También se habría enterado, de haber hecho sus deberes como periodista, de que el pueblo extremeño se defiende ahora con conocimiento de causa de quienes, con los cuentos que antaño funcionaban, pretenden perpetrar nuevos desmanes, favoreciendo los mismos intereses de siempre, los del capital. Los del muy grande capital, pues estamos hablando de empresas multinacionales y de fondos de inversión. Se habría dado cuenta de que parte del pueblo extremeño se ha percatado de la jugada y ha dicho basta, y de que defiende su presente y el futuro de las generaciones venideras, si es que, ante este panorama, alguien se atreve a que vengan.
Y en ese caso, si hubiese hecho bien su trabajo (y, al igual que ella, muchas otras “plumas” de la profesión), posiblemente se daría cuenta de que está apoyando lo que no sólo no tiene futuro a medio y largo plazo, sino que roba las posibilidades mismas de futuro y, con ello, de mantener la población en el territorio, al tiempo que se proporcionan los últimos beneficios a unas «élites» minoritarias cuyo fin principal parece ser mantener sus condiciones de vida y sus privilegios intactos, pese lo que pese y a quien pese.

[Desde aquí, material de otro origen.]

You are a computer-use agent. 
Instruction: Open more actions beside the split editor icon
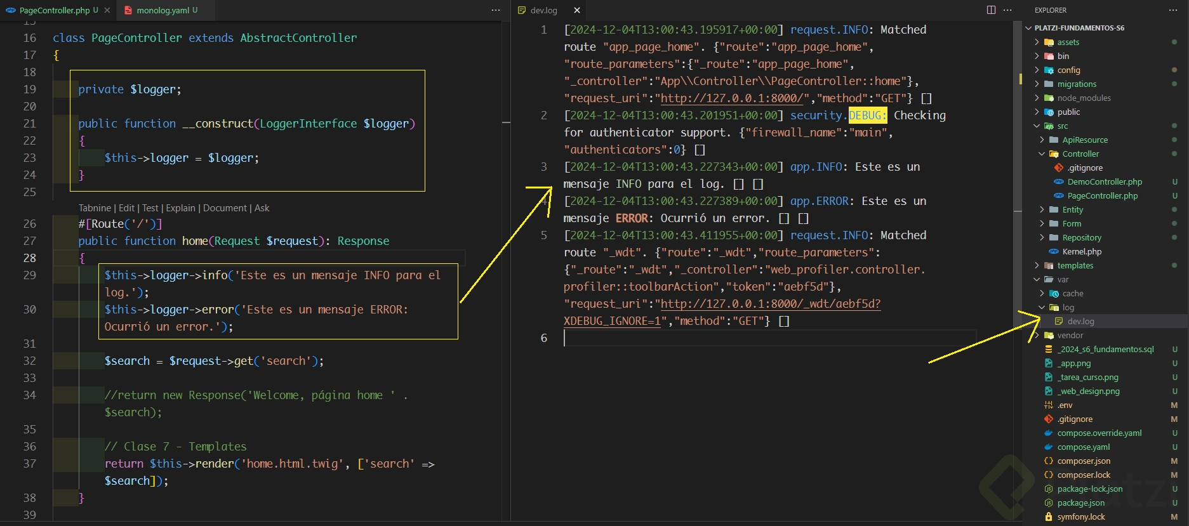click(1007, 10)
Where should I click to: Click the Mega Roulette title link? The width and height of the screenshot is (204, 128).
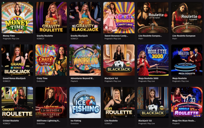point(179,78)
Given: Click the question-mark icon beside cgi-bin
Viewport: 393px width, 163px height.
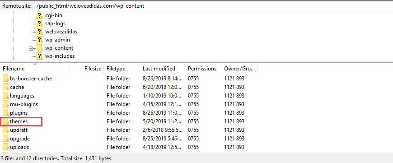Looking at the screenshot, I should click(39, 15).
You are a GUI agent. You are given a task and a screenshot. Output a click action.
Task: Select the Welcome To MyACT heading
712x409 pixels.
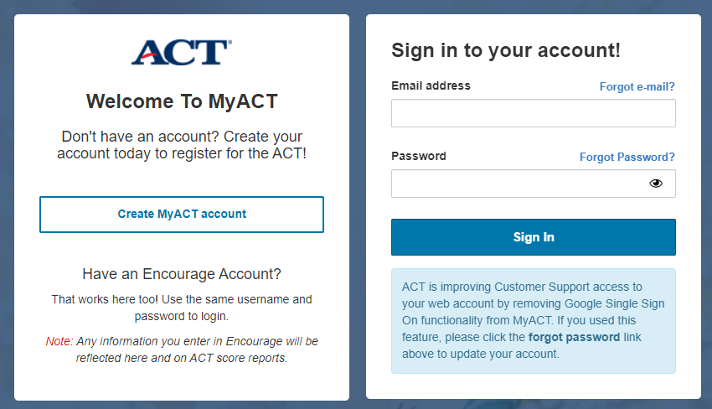pyautogui.click(x=182, y=101)
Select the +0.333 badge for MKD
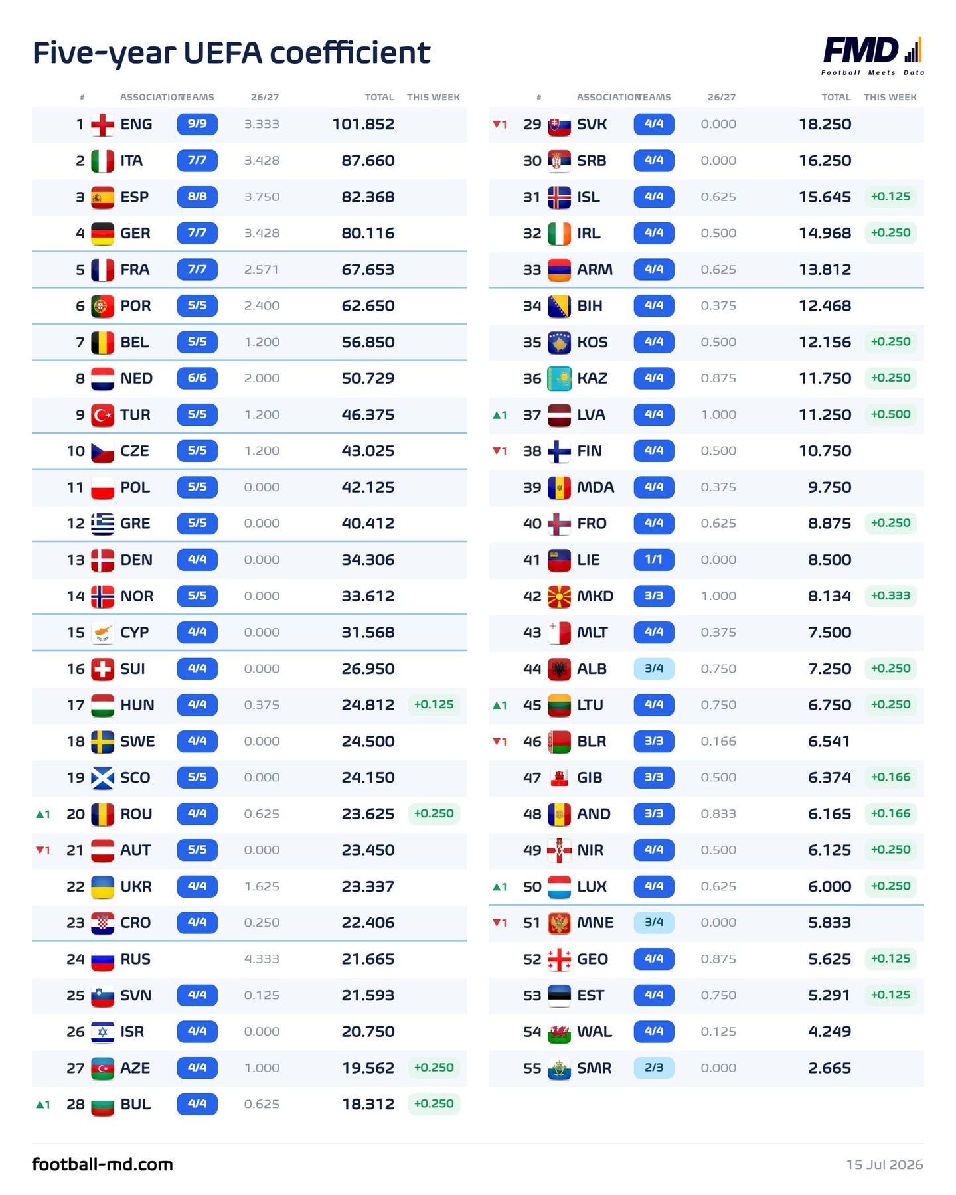The width and height of the screenshot is (956, 1195). pyautogui.click(x=891, y=596)
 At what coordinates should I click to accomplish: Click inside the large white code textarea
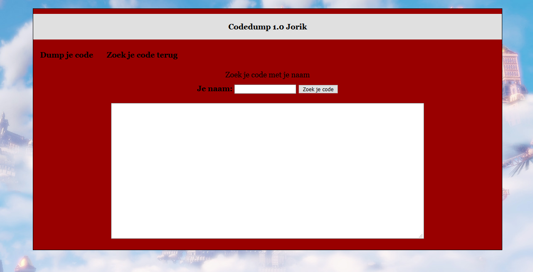point(267,170)
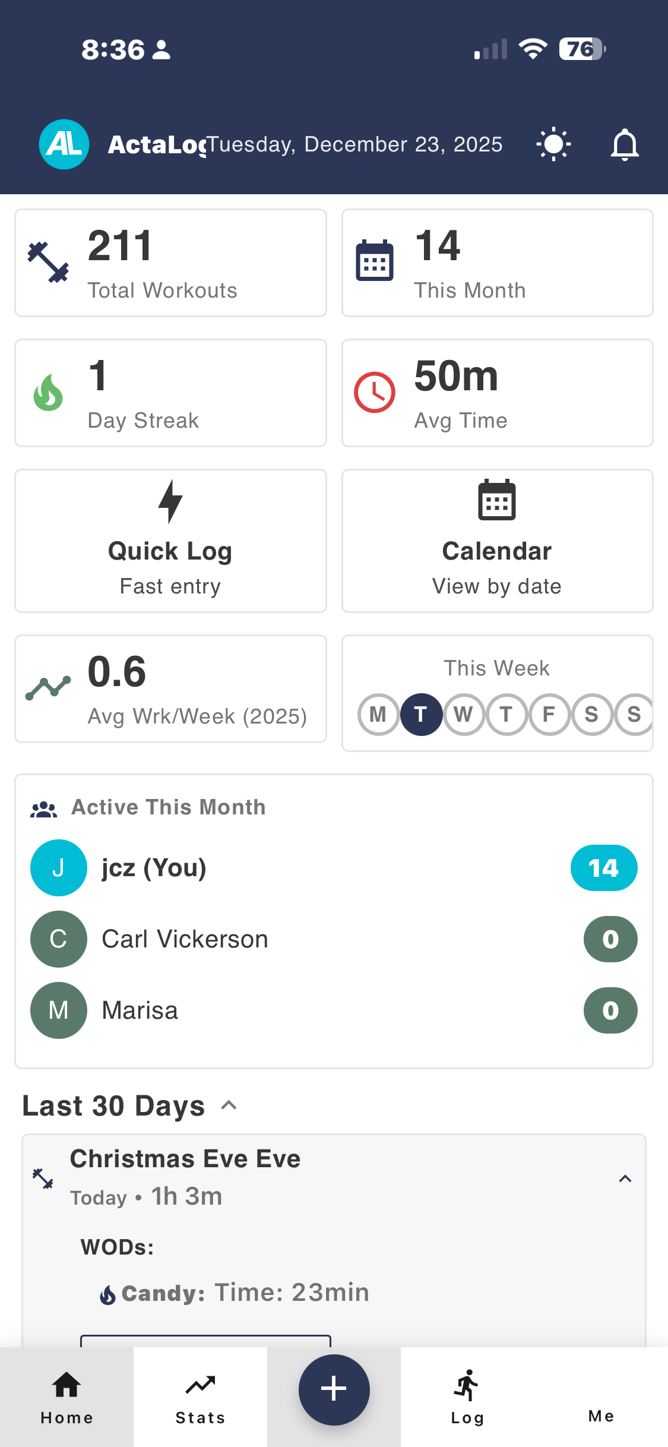Tap the This Month calendar icon
This screenshot has width=668, height=1447.
pyautogui.click(x=375, y=261)
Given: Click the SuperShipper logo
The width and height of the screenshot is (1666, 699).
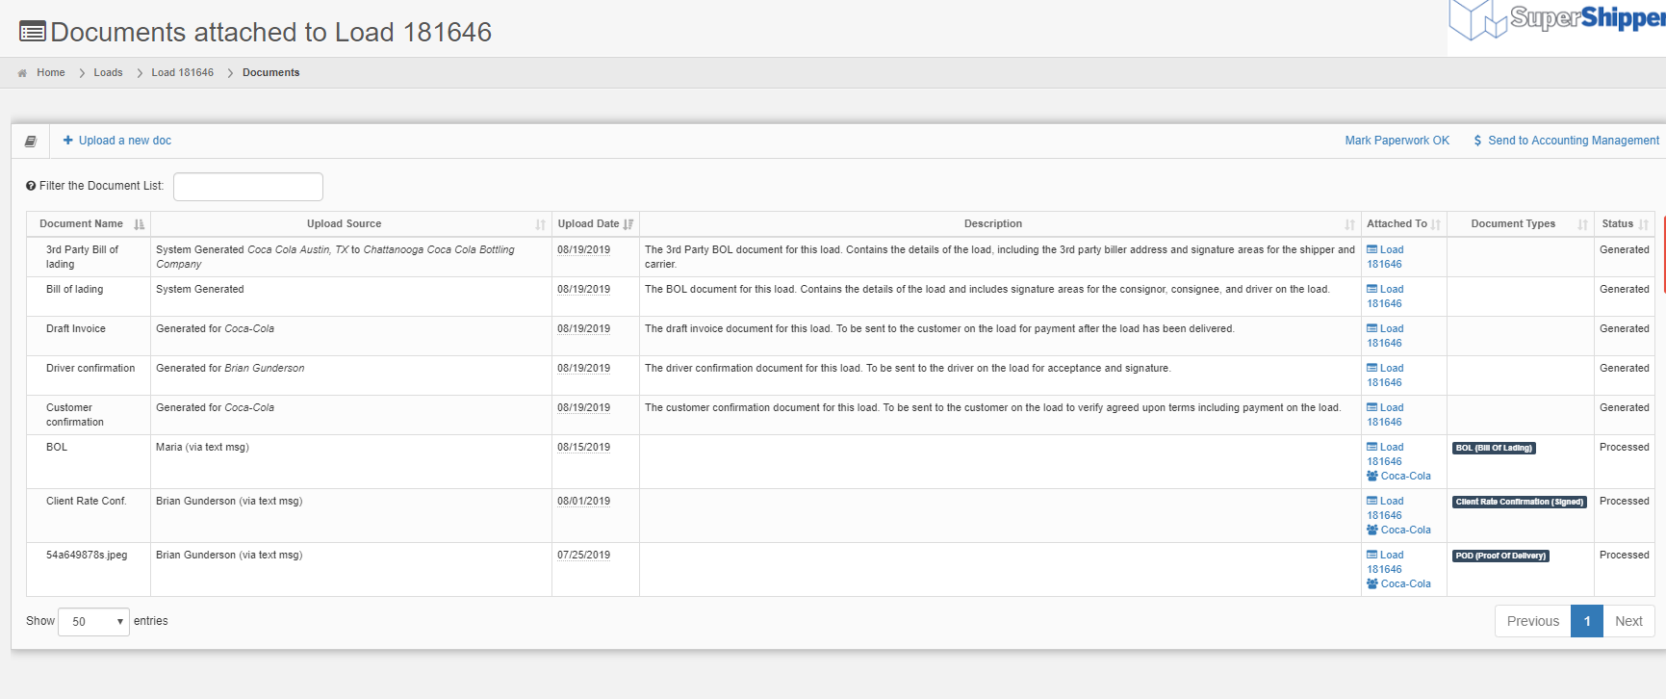Looking at the screenshot, I should pos(1557,21).
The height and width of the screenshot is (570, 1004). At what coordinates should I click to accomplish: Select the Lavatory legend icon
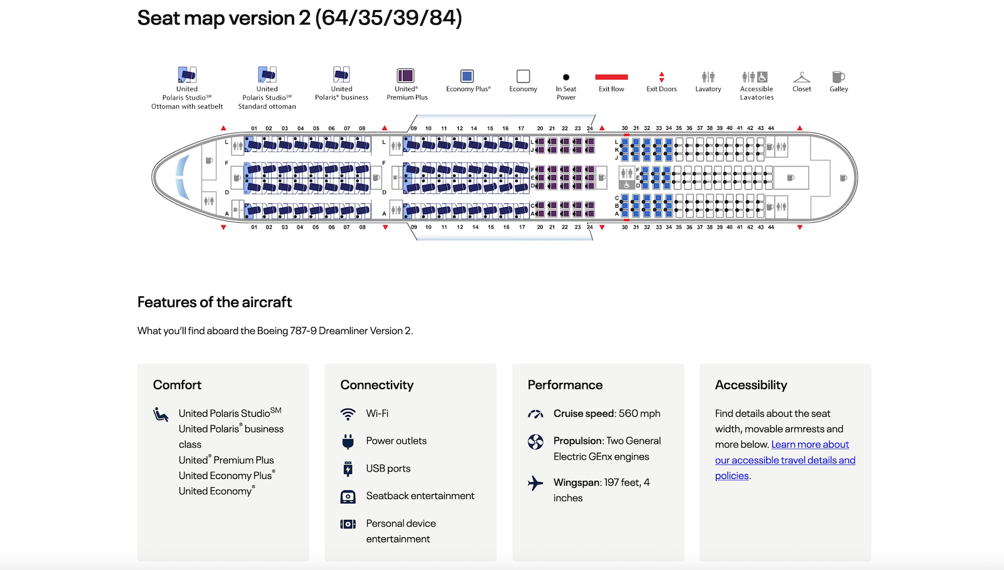[708, 77]
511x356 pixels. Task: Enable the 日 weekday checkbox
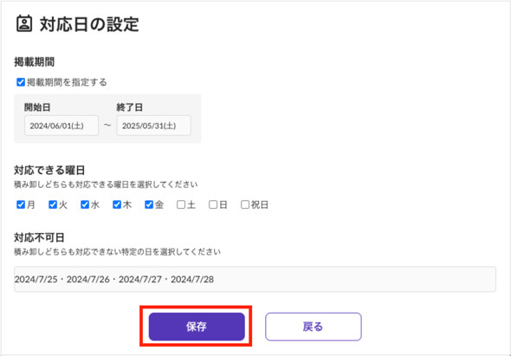(x=213, y=204)
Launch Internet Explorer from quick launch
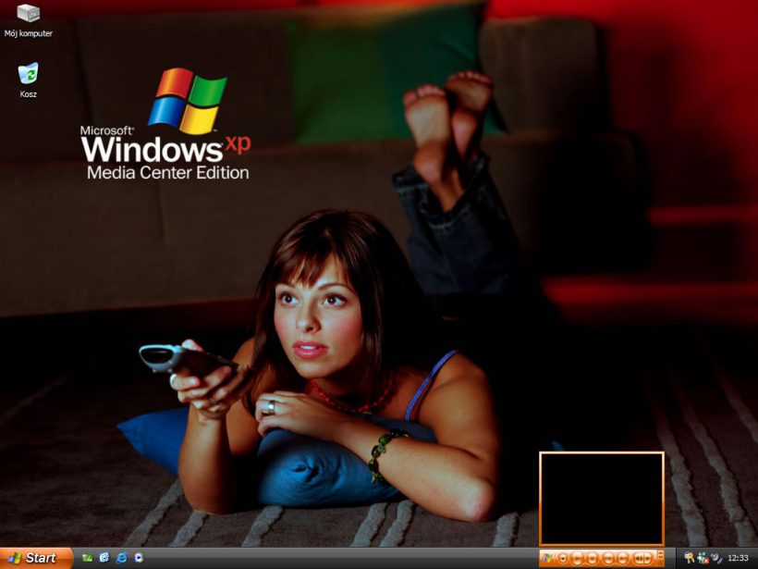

Comprendemos que puede llegar a ser muy alta la exigencia de escribir un artículo a la semana en este medio y llevar a un agotamiento de los temas a tratar, con lo que la periodista se vea obligada a tener que recurrir a aquellos de los que no tiene demasiado conocimiento, pero ello no la exime de informarse antes de criticar las posturas con la que no esté de acuerdo y, mucho menos, de descalificar a quienes no piensan como ella. En definitiva, le pedimos una mayor profesionalidad tanto a esta periodista como al nutrido grupo de personas de este gremio que actúan de igual manera, y vayan más allá de lugares comunes cómodos y habituales. La sociedad en general, lo agradecerá.